Los Angeles, CA – A trademark, trade dress, and unfair competition complaint was filed in the Central District of California by Torrance based Virco, through its Pasadena trademark attorneys. Virco is a furniture manufacturer and has manufactured a chair with three parallel slots that extend from the seat to the backrest. Virco filed a trademark application for the “three slot” design feature with the USPTO and it became a registered trademark on June 10, 1997. Virco asserts that in the furniture industry, the three slot design trademark is well recognized as a product manufactured by Virco and since 1997, its sales of the three slot chairs have averaged in excess of $10,000,000 per year.
Virco alleges that in late 2007, it discovered that defendant “was manufacturing, selling, advertising, and distributing two versions of a children’s plastic chair that used [Virco three slot design trademark]. The goods sold by defendants are confusingly similar copies of the [Virco’s trademark].” Virco continues that defendant’s use of the three slot trademark “creates a likelihood that Plaintiff’s customers, potential customers, members of the trade, and the public generally will be misled as to the source of goods or services in that they are likely to believe that Defendant’s business and products are affiliated with or sponsored by Plaintiffs. The complaint sets forth the following seven causes of action: (1) Registered trademark infringement, (2) False designation of origin 15 U.S.C. 1125, (3) Trade dress infringement, (4) Common law trademark infringement, (5) Common law unfair competition, (6) Statutory unfair competition, § 17200, (7) Trademark Dilution. The case is titled Virco MFG. Corp, v. Jonti-Craft, Inc., CV08-01332 PSG (C.D. California).
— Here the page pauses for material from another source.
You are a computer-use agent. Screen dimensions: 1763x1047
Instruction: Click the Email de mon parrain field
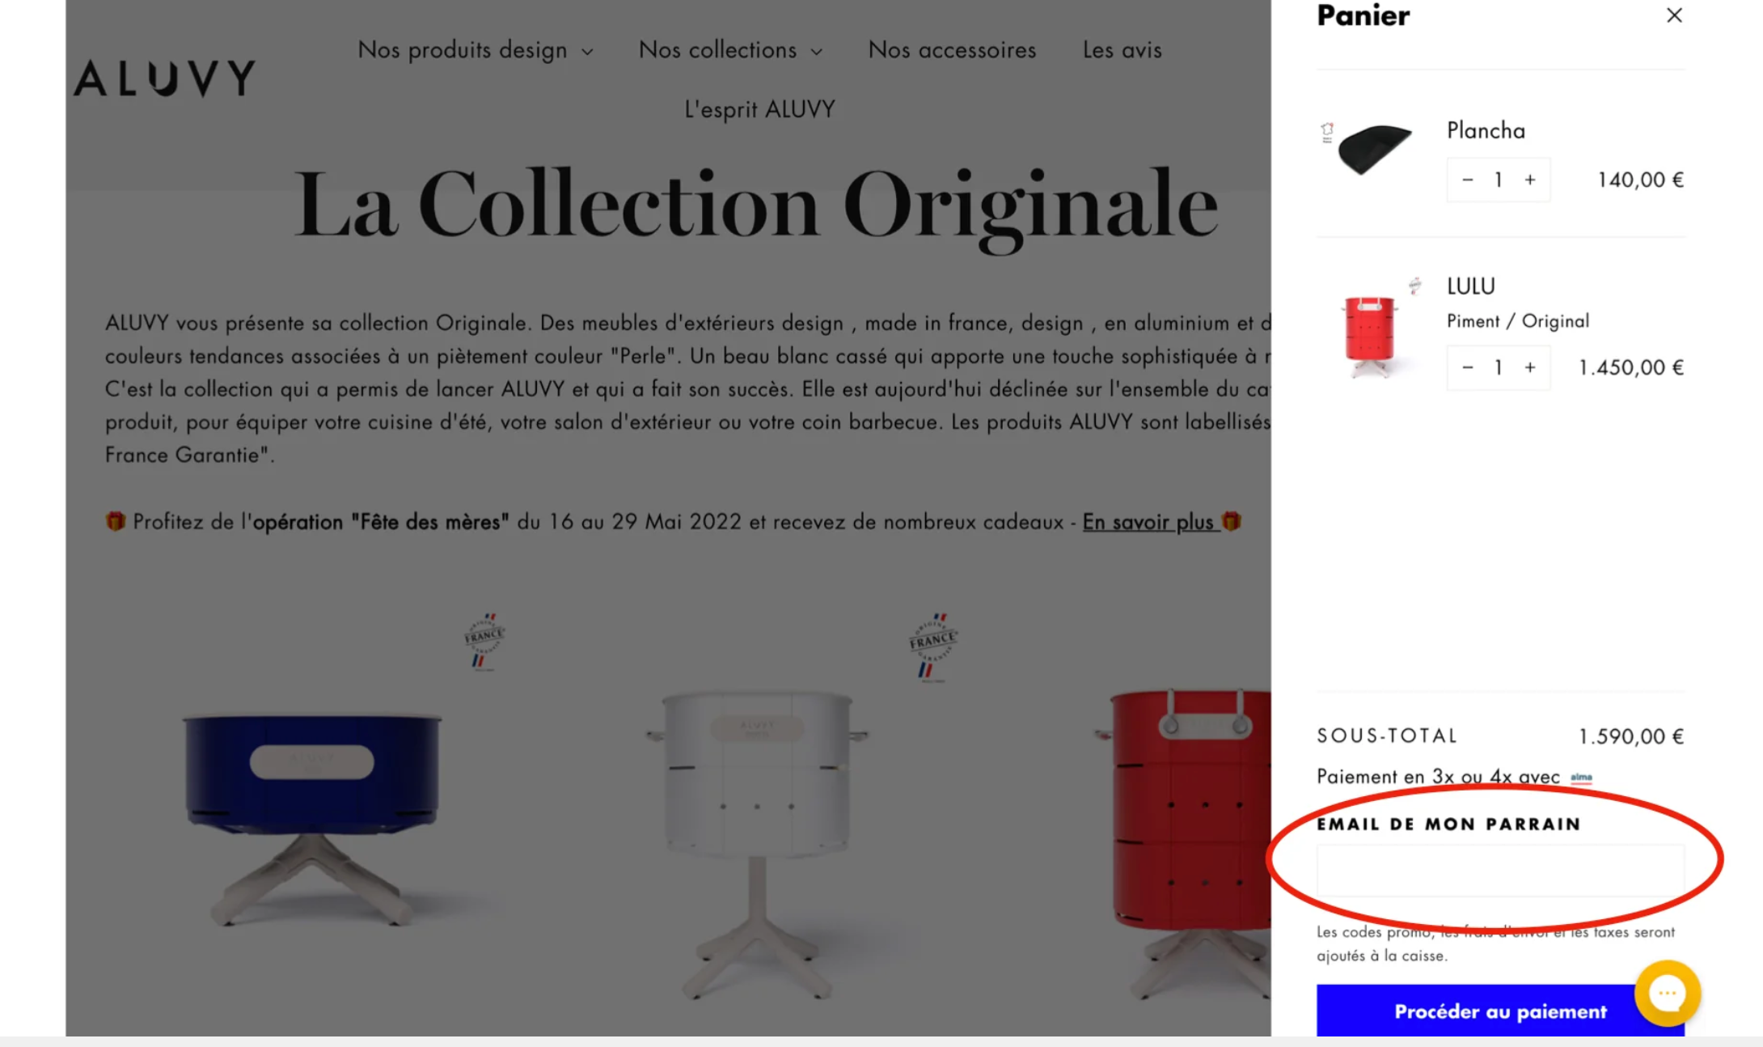click(1500, 871)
PRACTICE NOTE: Because Virco’s trademark has been registered for over five years, it has become incontestable under 15 U.S.C. § 1065. A defendant in a trademark lawsuit cannot challenge an incontestable trademark on the following grounds: descriptiveness, deceptive misdescriptiveness, geographic descriptiveness, and primarily merely a surname. Another important reason to register trademarks is that a prior user of an unregistered mark cannot contest a registered mark after five years based on prior use.